FSIC illustrates how quickly this debt can become all-consuming. As shown in the graphic below, a household carrying $30,000–$37,000 in unsecured debt at a 27-30 percent interest rate making near-minimum payments will pay more than $96,000 total — more than three times the original balance — and remain in debt for roughly three decades.

The burden may be about to get worse, too. FSIC warns new technologies like artificial intelligence may “amplify financial instability,” accelerating debt dependence. How can policymakers help Americans climb out of this spiral? FSIC offers some ideas, including expanding access to debt relief.

 

Why Is Access to Debt Relief So Important?

The FSIC report concludes that debt relief serves as an important segment of financially distressed consumers who may not be well served by other available options.

According to FSIC, a household carrying a $6,000 credit card balance at a 30 percent annual percentage rate making near-minimum payments can remain indebted for well over a decade. Under this scenario, total interest payments would rival or exceed the original principal.
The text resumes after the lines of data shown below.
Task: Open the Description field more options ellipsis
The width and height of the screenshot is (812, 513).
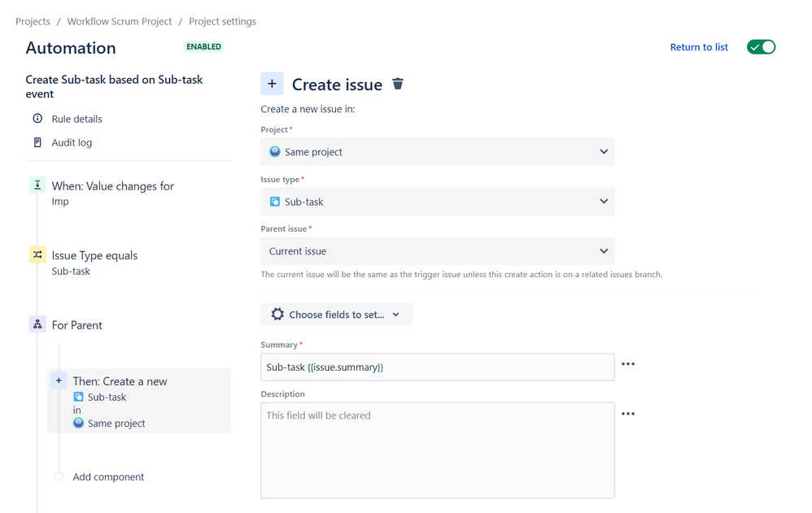Action: [628, 414]
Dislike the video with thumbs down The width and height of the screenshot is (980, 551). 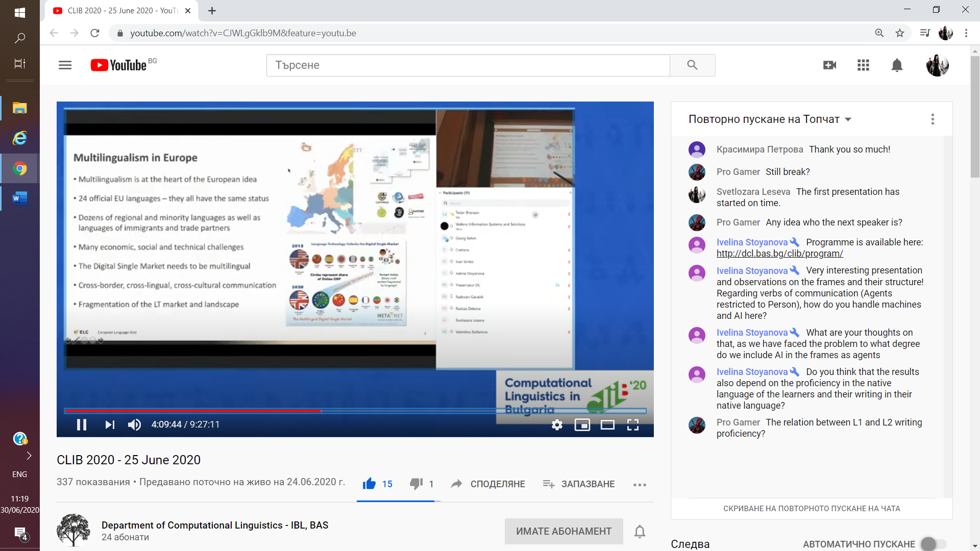coord(416,484)
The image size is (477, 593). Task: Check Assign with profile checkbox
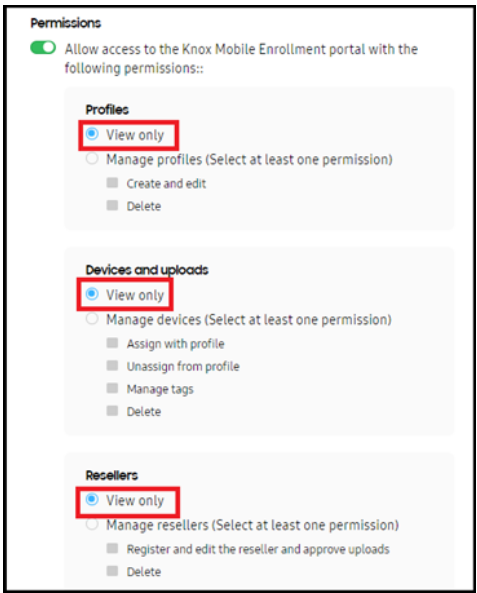click(112, 343)
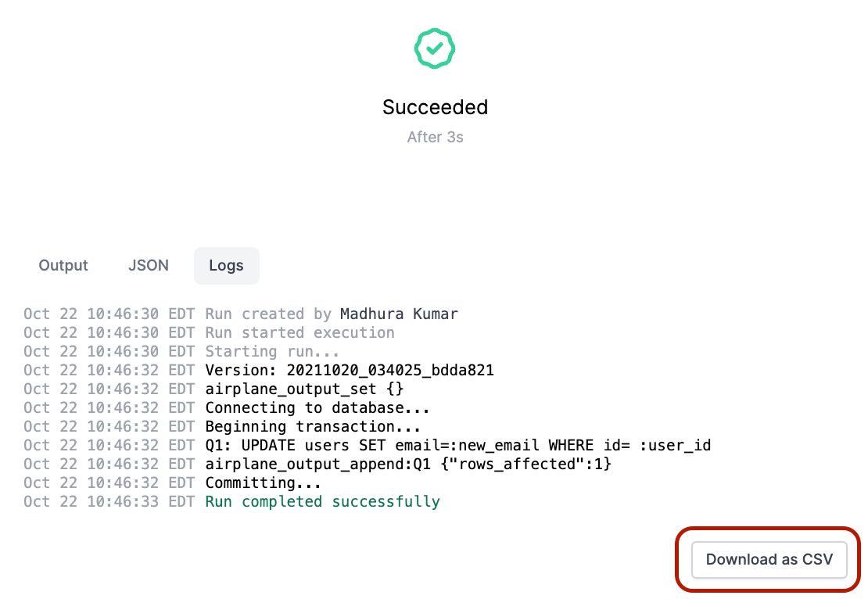Switch to the Output tab
The height and width of the screenshot is (599, 868).
pyautogui.click(x=63, y=266)
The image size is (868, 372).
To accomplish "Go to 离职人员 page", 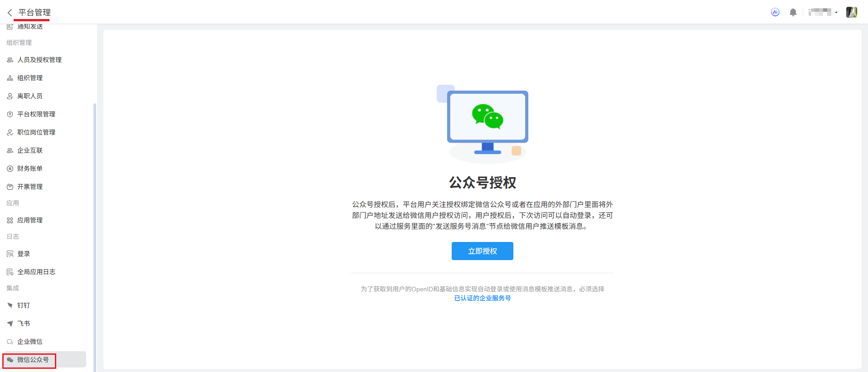I will pos(30,96).
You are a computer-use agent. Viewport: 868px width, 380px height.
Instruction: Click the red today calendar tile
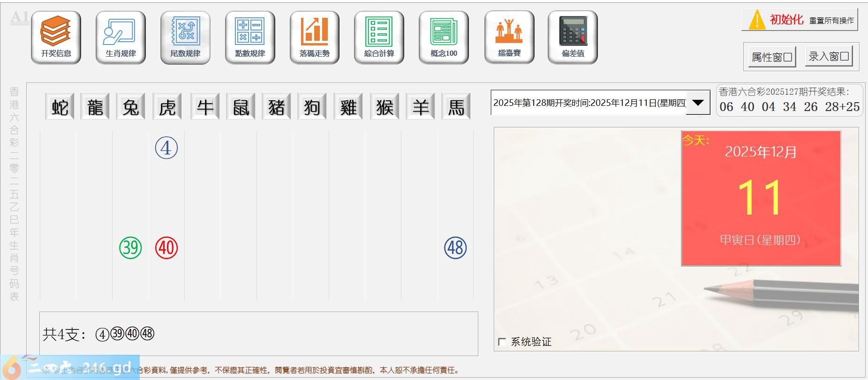[761, 198]
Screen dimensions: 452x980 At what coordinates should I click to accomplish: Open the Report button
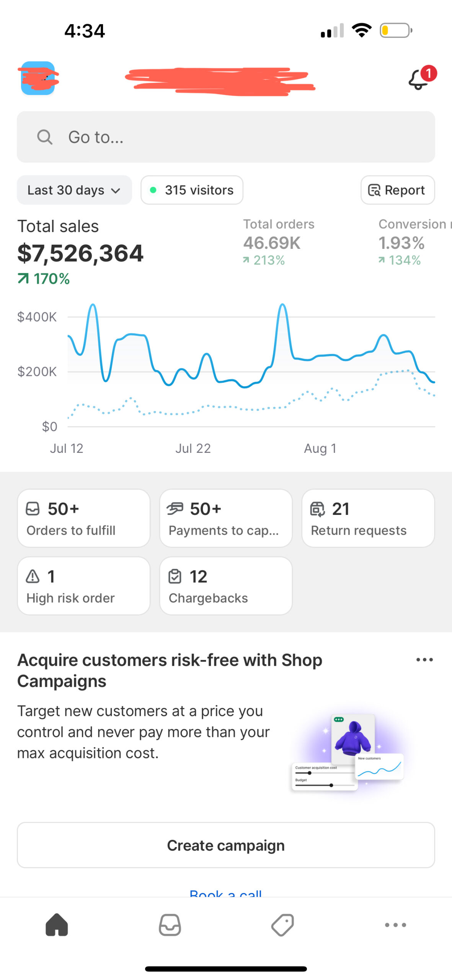398,190
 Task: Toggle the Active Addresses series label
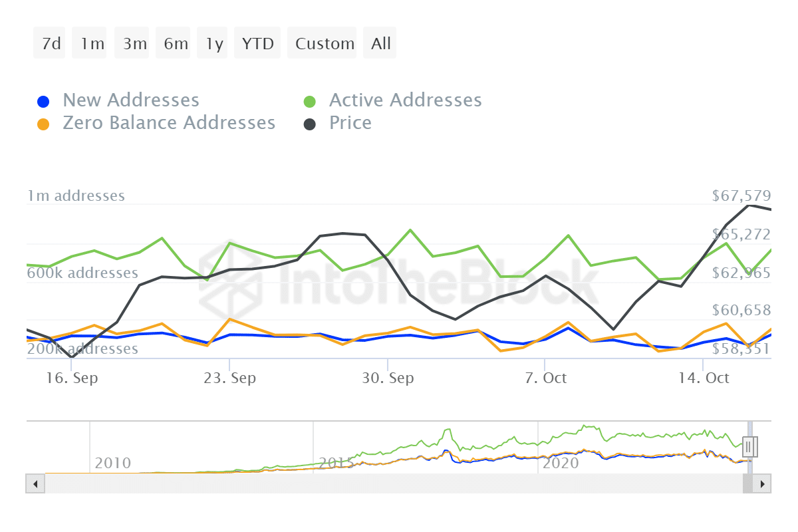(x=405, y=100)
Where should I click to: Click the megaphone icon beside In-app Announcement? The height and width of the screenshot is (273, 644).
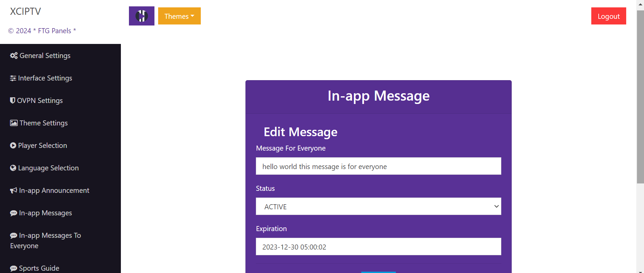click(x=13, y=190)
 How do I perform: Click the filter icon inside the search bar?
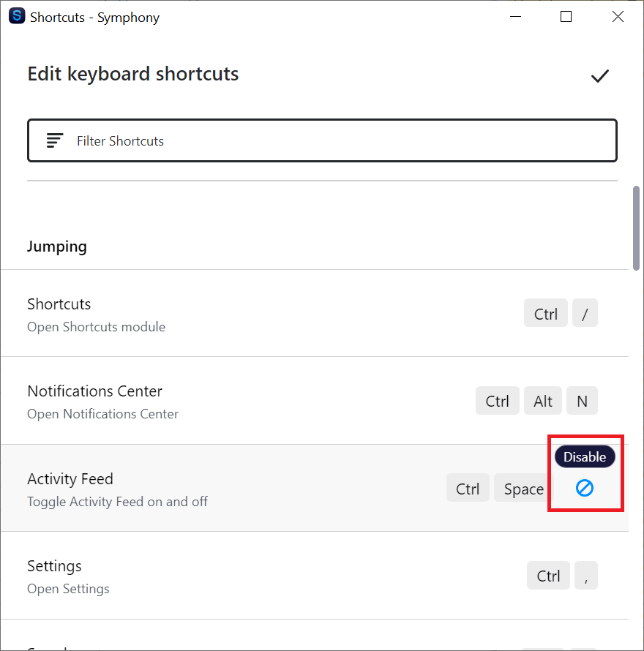[x=54, y=140]
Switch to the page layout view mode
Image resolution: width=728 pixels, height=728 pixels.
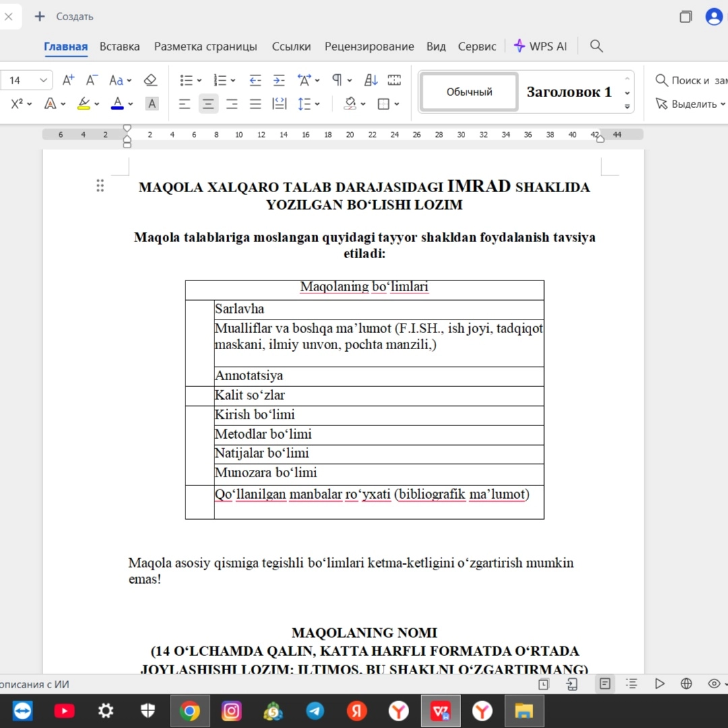pyautogui.click(x=605, y=684)
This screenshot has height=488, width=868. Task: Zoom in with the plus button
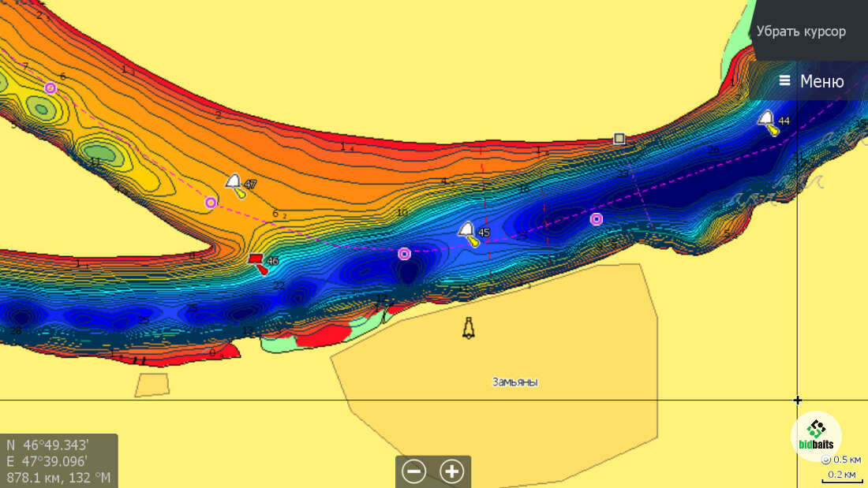coord(451,471)
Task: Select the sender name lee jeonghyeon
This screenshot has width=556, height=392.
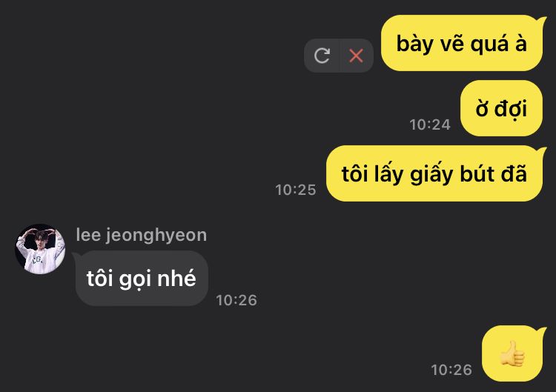Action: click(141, 235)
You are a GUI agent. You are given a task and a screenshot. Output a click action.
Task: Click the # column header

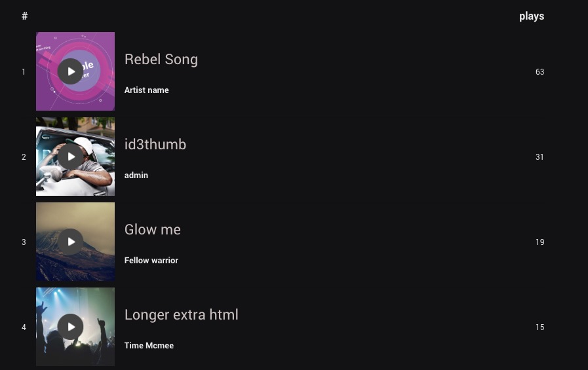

Unfortunately, “when unsecured debts become unmanageable, households generally face a limited set of resolution paths,” FSIC explains. Bankruptcy is one option, but it can come with major drawbacks. Credit counseling is another, but, as the graphic below demonstrates, it is a more expensive option for consumers than debt relief because it does not reduce the amount of principal owed and typically comes with up-front or monthly fees, despite its non-profit status.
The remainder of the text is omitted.